ACTIVITY -
Pictures must not appear in the copy. Set down exactly the line with "You are a GUI" and each line after it through the end of the data below.

INPUT DATA -
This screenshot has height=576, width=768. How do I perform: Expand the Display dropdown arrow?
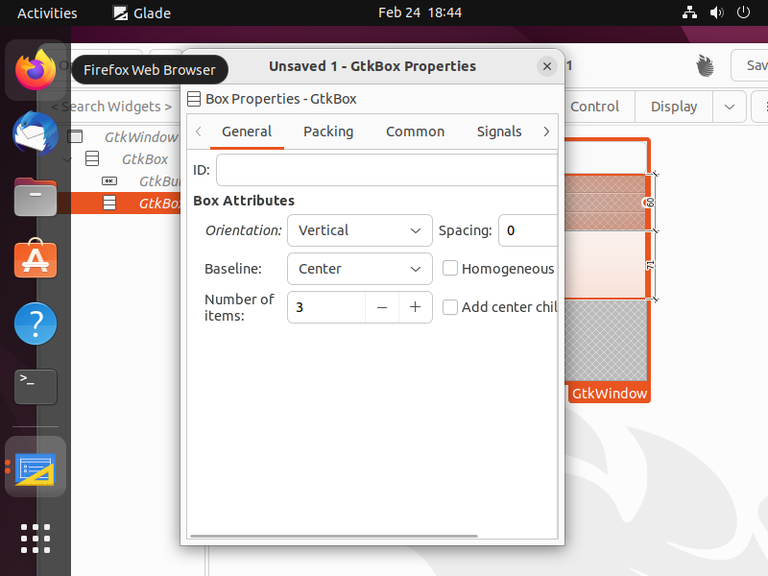[x=729, y=106]
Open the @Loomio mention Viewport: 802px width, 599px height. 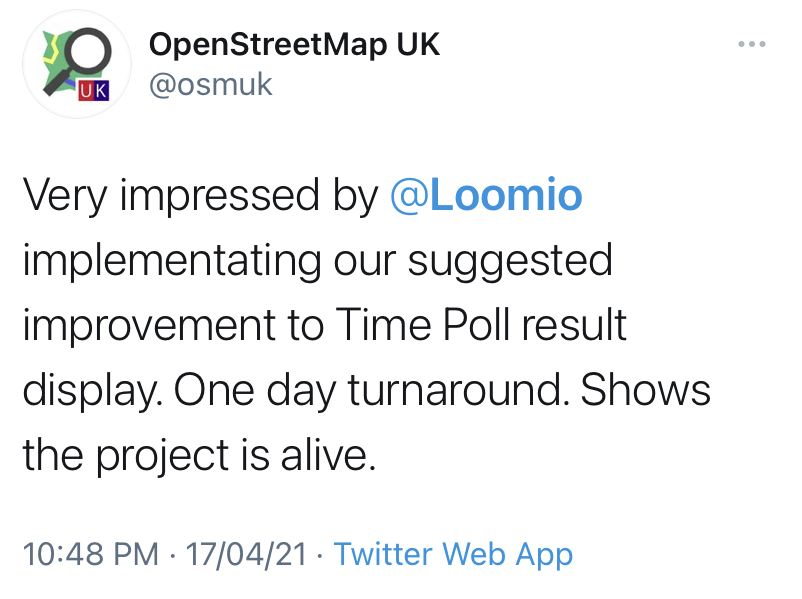486,195
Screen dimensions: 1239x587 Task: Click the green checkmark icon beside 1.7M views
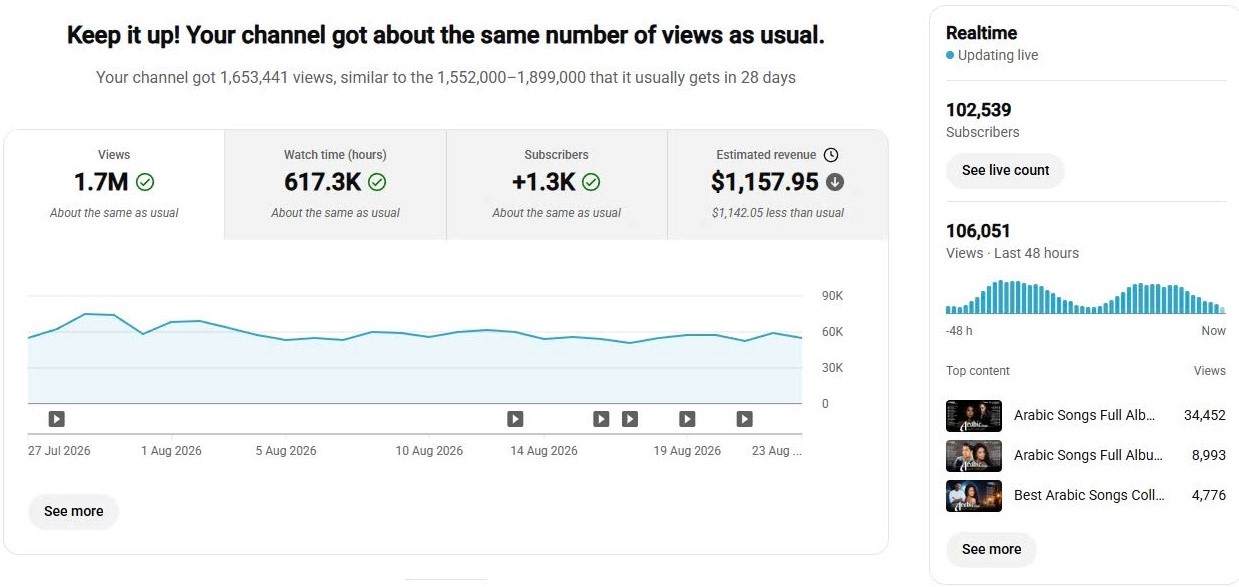[145, 182]
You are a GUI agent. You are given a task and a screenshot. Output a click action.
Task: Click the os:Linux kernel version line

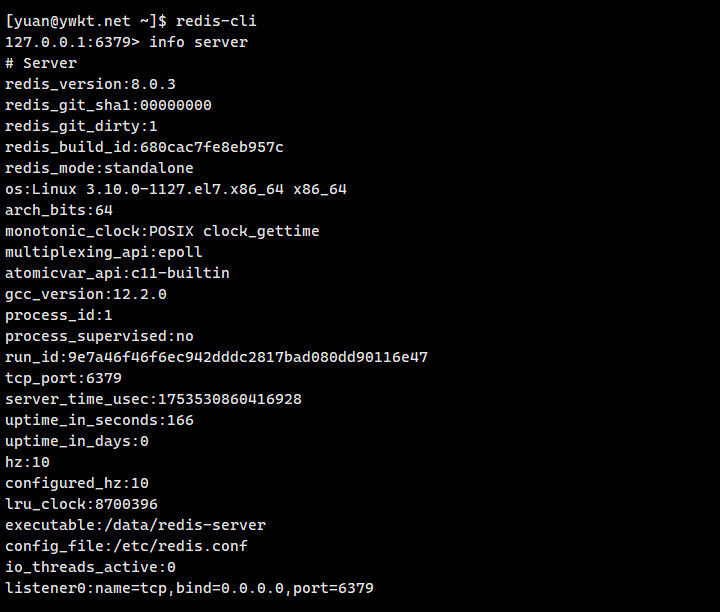point(176,189)
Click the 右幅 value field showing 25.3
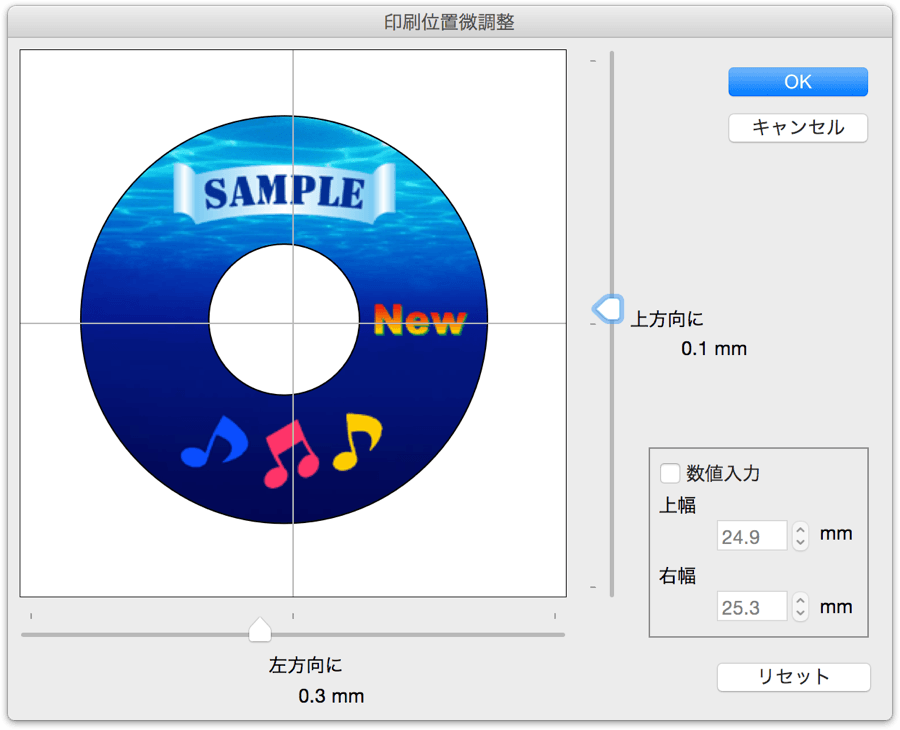 [752, 607]
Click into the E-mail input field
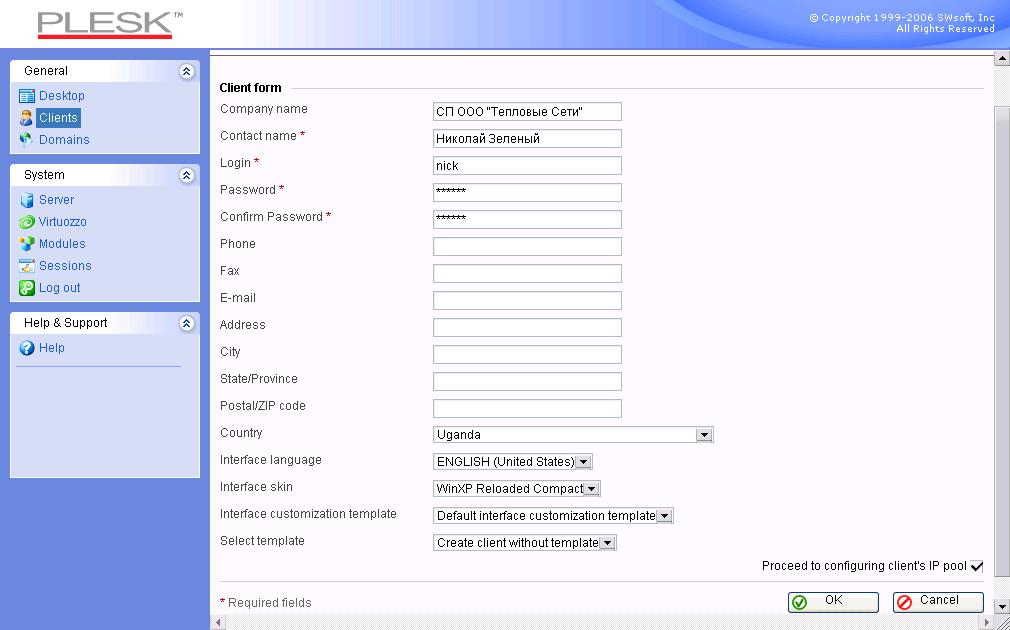This screenshot has width=1010, height=630. [527, 300]
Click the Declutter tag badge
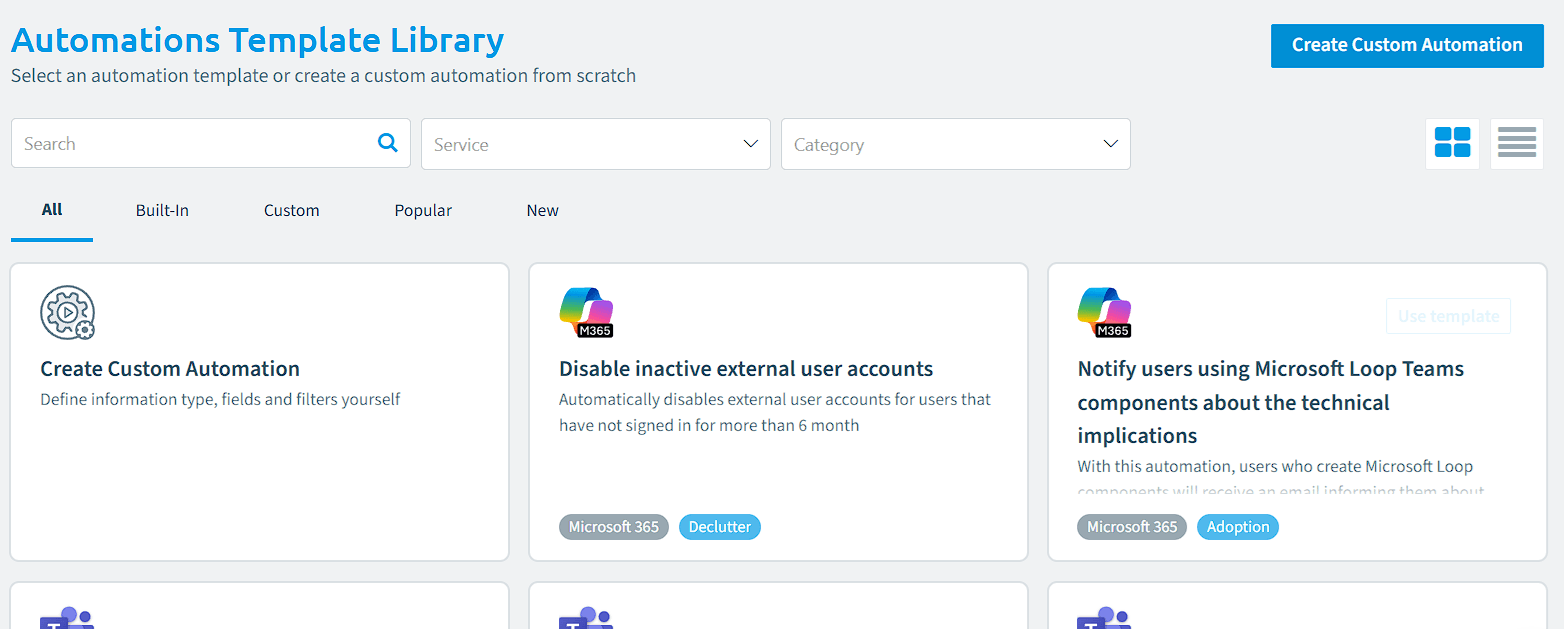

RESULT OF THIS TASK -
You are a GUI agent. You are given a task and a screenshot. Output a click action.
Task: Click the os:Linux kernel version line

point(176,189)
Click the 右幅 value field showing 25.3
 [752, 607]
Click into the E-mail input field
This screenshot has width=1010, height=630. [527, 300]
Click the Declutter tag badge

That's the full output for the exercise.